Once the young person has been identified, a team of professionals will then seek to understand the reasons why they are vulnerable and will provide intensive support to them and their families.
This often involves tackling the root causes of crime, including housing issues, limited access to education, ill health, debt or addiction.
Officers and staff are carefully selected for the programme and are provided with specialist training and will be available to provide 24-hour support to those that need it.
This program provides the opportunity to offer support to young people who need it the most and who may not have been able to access it previously.
They will be warned of the consequences of continuing their behaviour and will be provided with all of the support that they need to divert them into more purposeful activities and positive outcomes.
Funding for the scheme has been secured after the West Midlands Violence Reduction Partnership successfully bid for cash from the Youth Endowment Fund and the Home Office.

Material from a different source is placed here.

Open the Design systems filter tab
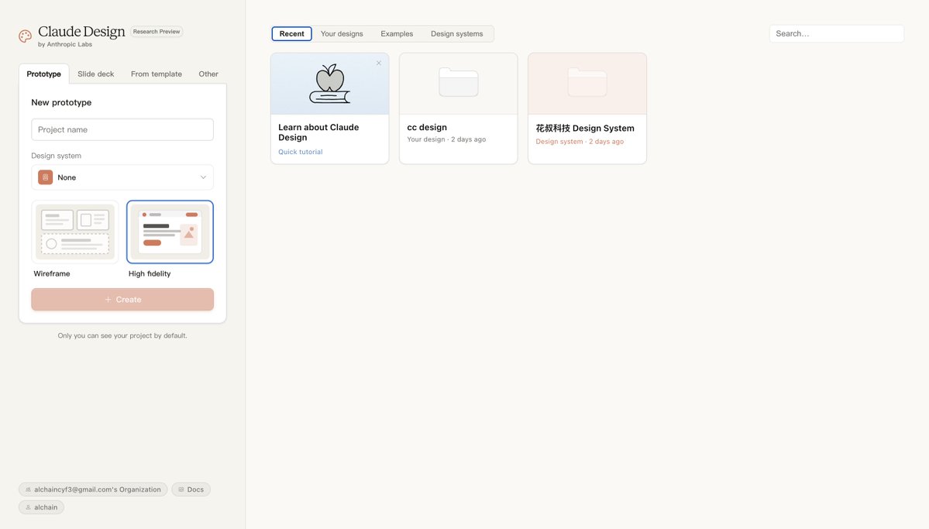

The approach, which originated in Boston and Cincinnati in the USA, is known as ‘focused deterrence’ and recognises that young people who commit crime have often experienced traumatic childhood experiences and may make them more vulnerable to addiction, debt and violence.
The Youth Endowment Fund says focused deterrence has helped reduce crime by 33 per cent in the past.
West Midlands Assistant Police and Crime Commissioner, Tom McNeil, said: “After years of cuts, I’m pleased to see some investment being made in the West Midlands to tackle the causes of crime.
“We know we can’t simply arrest our way out of the problem and instead need to tackle the factors which lead young people to commit violence.
“We’ll be ensuring this money is spent wisely.”
John Gregg, director of children’s services at Coventry City Council added: “This is a fantastic opportunity to provide intensive support to some of our most vulnerable young people impacted by trauma and violence who may become trapped in the cycle of offending.
“It will ensure that agencies are working effectively together and really understand the needs of the young person and enable the right support to be put into place.
“This will build on existing work already happening to prevent and reduce violence."
Jon Yates, executive director at the Youth Endowment Fund, said: “When we get the police and the community to work together, we can identify and support young people and pull them away from crime and violence.
“This has worked across the world. We now need to get it working in England. Together, we can make sure that every child’s life is free from violence.”